“I prefer the charter school environment because of the freedom it afforded me as an educator and the feeling of family it built between students, parents and teachers,” Talbott said. “Charter schools also have autonomy to make out-of-the-box academic decisions for their students, and they are often places where creativity in the classroom is more encouraged simply because the educational ‘island’ setting prevents too much red tape from restricting it.”
Though some charter schools excel, the charter model is not a guarantee of success, said Thad Domina, a UNC education professor.
“The evidence on charter school effectiveness is mixed,” Domina said. “The best research suggests that on average charters are no more or less effective than traditional public schools.”

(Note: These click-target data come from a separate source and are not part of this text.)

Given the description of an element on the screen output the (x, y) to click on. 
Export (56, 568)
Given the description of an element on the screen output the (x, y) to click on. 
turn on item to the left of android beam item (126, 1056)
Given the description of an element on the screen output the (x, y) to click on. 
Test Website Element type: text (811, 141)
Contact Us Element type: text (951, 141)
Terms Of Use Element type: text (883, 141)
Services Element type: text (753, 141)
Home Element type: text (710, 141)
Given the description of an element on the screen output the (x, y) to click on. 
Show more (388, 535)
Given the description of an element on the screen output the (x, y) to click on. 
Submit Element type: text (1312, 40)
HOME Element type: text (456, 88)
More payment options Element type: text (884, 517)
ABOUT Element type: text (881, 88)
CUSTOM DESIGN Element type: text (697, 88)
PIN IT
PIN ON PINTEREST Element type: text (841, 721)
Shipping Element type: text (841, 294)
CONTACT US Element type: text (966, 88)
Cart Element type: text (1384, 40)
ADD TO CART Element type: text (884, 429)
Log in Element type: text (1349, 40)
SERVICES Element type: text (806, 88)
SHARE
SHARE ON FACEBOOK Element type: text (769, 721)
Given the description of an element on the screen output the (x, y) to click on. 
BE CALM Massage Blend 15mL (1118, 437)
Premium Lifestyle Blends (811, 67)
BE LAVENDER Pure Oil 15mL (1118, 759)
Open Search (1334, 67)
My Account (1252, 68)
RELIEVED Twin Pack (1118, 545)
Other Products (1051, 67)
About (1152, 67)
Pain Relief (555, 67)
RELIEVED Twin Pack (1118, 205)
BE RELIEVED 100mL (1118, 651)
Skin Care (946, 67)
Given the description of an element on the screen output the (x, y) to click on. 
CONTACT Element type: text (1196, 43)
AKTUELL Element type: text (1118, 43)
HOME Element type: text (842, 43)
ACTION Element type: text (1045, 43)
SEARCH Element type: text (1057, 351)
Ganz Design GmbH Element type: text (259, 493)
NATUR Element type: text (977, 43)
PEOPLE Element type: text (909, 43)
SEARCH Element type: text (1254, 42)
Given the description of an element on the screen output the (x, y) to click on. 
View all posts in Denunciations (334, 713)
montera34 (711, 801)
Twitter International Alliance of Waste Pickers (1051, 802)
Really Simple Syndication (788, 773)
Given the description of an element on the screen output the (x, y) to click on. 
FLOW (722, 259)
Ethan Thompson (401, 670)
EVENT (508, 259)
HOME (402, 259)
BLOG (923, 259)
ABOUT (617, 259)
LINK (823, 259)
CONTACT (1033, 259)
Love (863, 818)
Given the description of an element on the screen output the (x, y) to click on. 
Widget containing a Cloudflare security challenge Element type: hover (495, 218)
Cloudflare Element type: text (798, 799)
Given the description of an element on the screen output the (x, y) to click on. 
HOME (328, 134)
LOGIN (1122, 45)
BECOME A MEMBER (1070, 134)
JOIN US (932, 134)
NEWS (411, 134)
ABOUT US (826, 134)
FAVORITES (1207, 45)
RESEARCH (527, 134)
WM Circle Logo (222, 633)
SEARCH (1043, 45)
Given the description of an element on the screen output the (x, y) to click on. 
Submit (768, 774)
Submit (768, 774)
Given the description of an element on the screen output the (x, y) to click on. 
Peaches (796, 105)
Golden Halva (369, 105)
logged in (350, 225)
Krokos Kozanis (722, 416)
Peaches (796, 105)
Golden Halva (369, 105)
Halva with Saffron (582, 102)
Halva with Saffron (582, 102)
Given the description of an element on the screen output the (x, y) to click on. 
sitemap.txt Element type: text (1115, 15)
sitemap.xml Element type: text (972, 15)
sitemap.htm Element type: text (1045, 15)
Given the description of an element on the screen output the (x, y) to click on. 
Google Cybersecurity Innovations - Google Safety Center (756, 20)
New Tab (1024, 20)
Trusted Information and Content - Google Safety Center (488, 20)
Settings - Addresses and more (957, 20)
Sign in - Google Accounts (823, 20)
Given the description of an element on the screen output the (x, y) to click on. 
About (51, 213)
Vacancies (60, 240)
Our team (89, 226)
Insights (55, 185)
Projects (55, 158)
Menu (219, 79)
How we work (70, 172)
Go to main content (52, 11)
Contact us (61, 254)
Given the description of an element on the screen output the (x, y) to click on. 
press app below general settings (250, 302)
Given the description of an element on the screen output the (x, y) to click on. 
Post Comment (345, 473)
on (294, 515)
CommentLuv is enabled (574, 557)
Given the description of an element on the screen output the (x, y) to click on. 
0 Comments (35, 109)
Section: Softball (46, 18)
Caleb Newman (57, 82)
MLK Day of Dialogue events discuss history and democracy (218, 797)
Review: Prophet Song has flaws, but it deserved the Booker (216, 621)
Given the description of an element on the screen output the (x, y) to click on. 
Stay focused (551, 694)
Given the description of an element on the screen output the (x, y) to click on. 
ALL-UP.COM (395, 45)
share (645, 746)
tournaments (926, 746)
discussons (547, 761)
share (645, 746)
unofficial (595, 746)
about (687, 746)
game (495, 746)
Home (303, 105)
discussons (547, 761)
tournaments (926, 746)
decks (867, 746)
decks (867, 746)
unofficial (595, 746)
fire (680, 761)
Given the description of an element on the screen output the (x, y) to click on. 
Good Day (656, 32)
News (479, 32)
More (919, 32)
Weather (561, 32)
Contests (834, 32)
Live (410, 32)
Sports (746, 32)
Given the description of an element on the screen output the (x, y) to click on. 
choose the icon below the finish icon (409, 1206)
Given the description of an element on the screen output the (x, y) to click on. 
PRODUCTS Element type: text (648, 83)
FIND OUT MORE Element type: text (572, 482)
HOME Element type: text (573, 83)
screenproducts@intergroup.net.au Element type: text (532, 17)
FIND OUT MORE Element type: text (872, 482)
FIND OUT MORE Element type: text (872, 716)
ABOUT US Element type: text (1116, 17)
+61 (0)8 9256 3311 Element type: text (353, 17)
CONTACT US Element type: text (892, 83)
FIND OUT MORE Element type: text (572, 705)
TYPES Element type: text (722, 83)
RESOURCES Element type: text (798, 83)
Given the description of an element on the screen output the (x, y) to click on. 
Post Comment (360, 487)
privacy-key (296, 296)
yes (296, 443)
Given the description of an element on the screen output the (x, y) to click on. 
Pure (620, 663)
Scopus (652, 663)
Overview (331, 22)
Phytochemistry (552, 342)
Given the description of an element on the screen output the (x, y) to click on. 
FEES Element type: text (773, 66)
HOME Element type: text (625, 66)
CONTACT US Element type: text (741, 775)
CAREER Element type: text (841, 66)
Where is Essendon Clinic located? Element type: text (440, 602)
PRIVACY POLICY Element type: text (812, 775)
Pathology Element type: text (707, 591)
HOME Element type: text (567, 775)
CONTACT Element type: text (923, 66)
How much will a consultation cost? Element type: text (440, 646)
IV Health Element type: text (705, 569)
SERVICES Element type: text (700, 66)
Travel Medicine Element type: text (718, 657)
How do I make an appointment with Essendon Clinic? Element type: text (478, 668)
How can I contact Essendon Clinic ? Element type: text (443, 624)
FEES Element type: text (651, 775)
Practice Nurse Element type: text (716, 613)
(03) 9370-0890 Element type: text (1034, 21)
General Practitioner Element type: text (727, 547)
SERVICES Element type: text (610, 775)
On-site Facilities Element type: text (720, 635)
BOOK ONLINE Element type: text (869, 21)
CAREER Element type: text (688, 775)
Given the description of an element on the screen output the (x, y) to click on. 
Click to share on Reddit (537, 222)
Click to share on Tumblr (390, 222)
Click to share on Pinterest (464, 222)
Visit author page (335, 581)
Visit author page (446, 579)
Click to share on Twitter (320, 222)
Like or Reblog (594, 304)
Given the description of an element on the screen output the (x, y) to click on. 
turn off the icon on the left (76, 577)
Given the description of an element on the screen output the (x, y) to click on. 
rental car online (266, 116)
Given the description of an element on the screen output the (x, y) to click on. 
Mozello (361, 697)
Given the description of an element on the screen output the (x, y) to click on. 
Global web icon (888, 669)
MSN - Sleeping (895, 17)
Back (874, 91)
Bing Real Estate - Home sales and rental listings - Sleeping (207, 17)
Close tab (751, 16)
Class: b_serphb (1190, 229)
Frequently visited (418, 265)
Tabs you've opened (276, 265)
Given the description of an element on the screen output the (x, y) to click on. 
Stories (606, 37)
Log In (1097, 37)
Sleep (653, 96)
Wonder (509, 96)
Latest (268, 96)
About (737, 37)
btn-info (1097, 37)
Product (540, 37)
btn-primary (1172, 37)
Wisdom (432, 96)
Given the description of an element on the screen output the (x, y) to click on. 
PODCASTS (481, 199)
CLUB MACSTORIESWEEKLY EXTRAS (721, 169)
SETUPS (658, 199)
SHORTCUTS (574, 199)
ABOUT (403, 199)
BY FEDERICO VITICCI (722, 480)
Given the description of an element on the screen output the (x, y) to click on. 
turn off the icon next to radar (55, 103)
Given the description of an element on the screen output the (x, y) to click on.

And opponents suggest it might not be the efficiency-boosting, cost-saving measure intended.
“Handing over the keys of our lowest-performing schools to private charter school management operations adds a new layer of bureaucracy and lacks the accountability needed to ensure public taxpayers’ dollars are being used effectively,” said Rodney Ellis, president of the North Carolina Association of Educators. “This school takeover scheme is unproven at best.”
The bill has also drawn criticism for the potentially problematic way legislators would determine the lowest performing schools.
“I certainly do not believe that the A-to-F grading scale is fair to all students, and it should not be considered as the sole measure of success,” said Talbott, who supports the bill.
Ellis said there is additional concern that the A to F grading scale, which the bill proposes to use as its only measure, simply acts as a proxy for income.
“The identification of low-performing schools is based on a seriously flawed A-to-F grading system that does nothing more than point out where the less wealthy school districts are located,” he said. “Academic growth should be weighted more heavily in this system.”
Domina said there’s a need for fairer alternative.
“While we certainly ought to be dedicating special resources to schools that educate large proportions of poor and otherwise disadvantaged students, it makes little sense to label these schools ‘failing’ by dint of the disadvantages their students bring with them to school,” he said.